Os objetivos são os mesmos — lutar pela justiça climática, “acabar com os projetos novos de combustíveis fósseis”, “reduzir as emissões” e “mudar o sistema porque já se percebeu que este não é capaz de lidar com todos os problemas que têm surgido” — mas espera-se que haja mais pessoas a lutar por eles. E a lutar especificamente na rua, na sexta-feira, 29 de novembro, dia de mais uma greve climática estudantil em Portugal. Gonçalo Paulo, 22 anos e membro da organização da Greve Climática Global em Portugal, explica que, “sendo a quarta manifestação, espera-se que a população já esteja mais aberta a participar e que já não veja este tipo de iniciativas como algo estranho, que perceba que são importantes e que sair à rua para mostrar o descontentamento face à inação do Governo na questão climática é mesmo necessário”.

Isto porque embora não haja cá em Portugal quem lhes chame “idiotas”, como o apresentador de televisão britânico Jeremy Clarkson chamou à ativista sueca Greta Thunberg (também disse que ela defendia uma causa perdida e no mês passado que é uma “criança mimada que devia ser uma “boa menina e calar-se” e voltar à escola, de onde nunca devia ter saído), há quem questione por que razão continuam a juntar-se na rua em vez de “estudar e trabalhar”, conta Gonçalo Paulo. “Para muitos isto continua a ser algo estranho, não legítimo, mas nós vamos continuar a fazer greves porque além de legítimas, são necessárias.
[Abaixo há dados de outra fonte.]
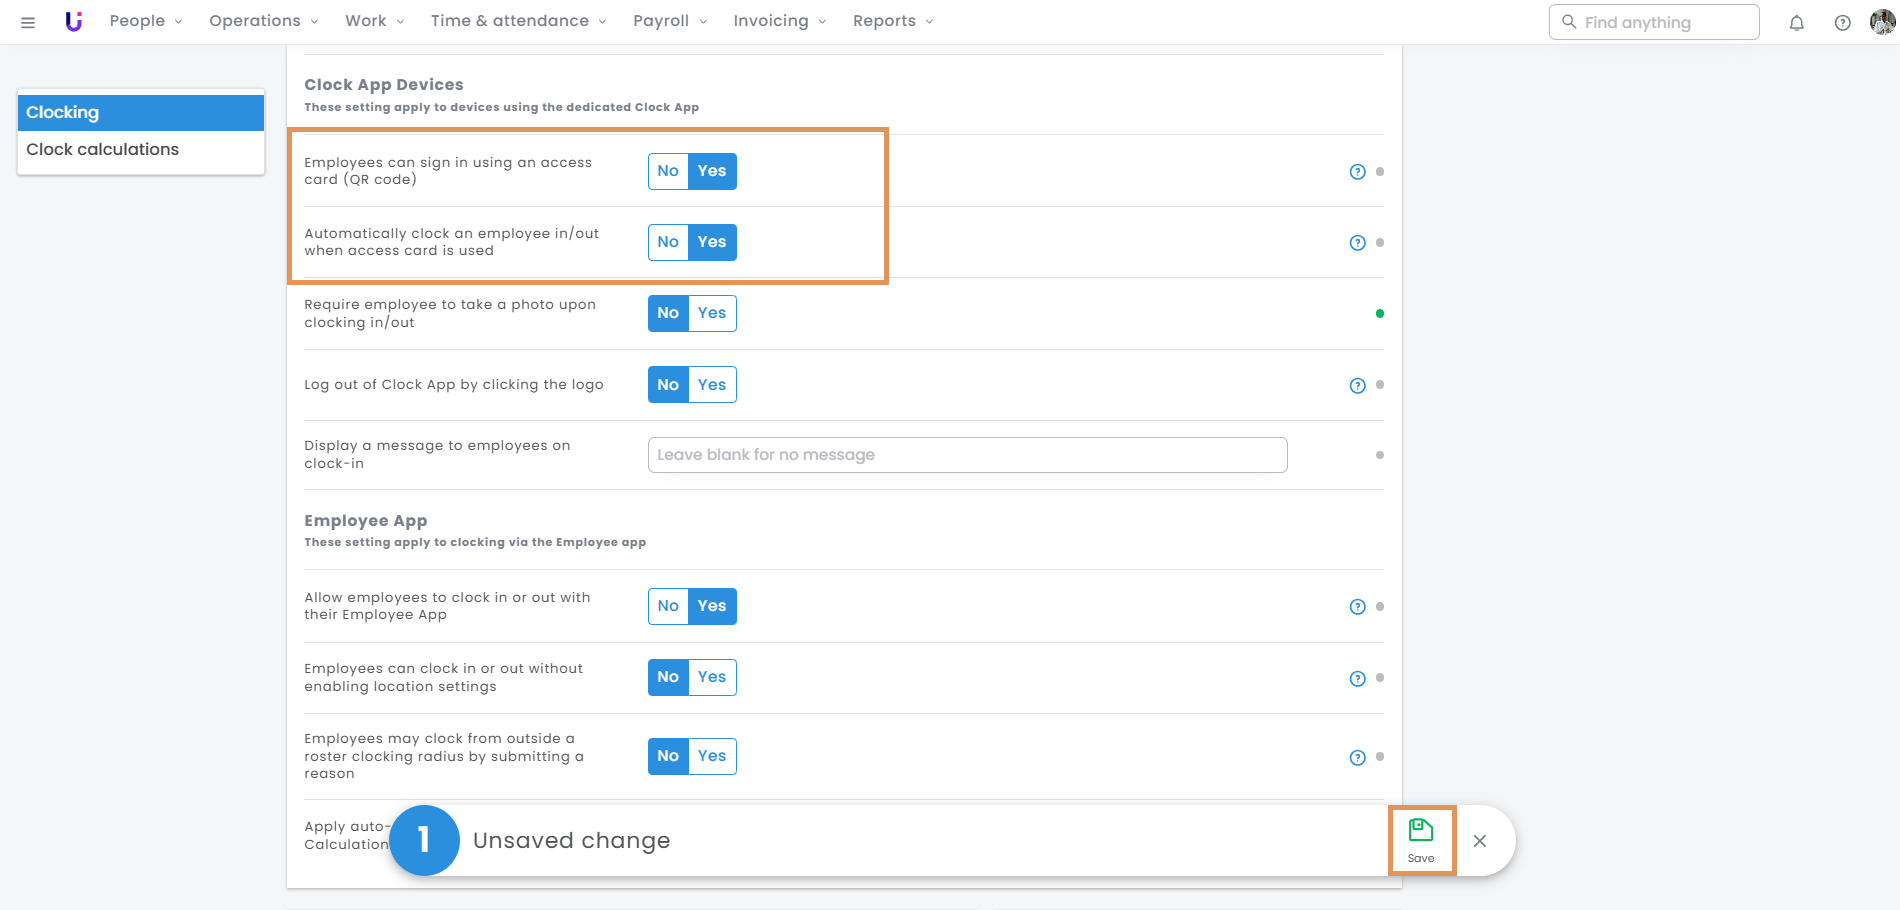Open the Payroll dropdown menu
Image resolution: width=1900 pixels, height=910 pixels.
pos(669,21)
Esperamos que haja cada vez mais jovens a juntar-se a nós e que o resto da população olhe para nós e finalmente perceba que vamos sofrer.” Quanto aos jovens, “e não podendo muitos deles ainda votar, participar nestas manifestações acaba por ser a única forma de exercer o seu poder”.

Além de Lisboa, onde a manifestação terá início às 10h00, no Largo de Camões, seguindo depois para a Assembleia da República, estão confirmadas greves no Porto, Coimbra, Faro e na ilha de Santa Maria, nos Açores. Estão ainda previstos outro tipo de ações em Penafiel, Évora e Caldas da Rainha. A greve ocorre a dias da chegada de Greta Thunberg, de veleiro, a Portugal, ponto de paragem antes da Cimeira sobre as Alterações Climáticas (COP25) de Madrid.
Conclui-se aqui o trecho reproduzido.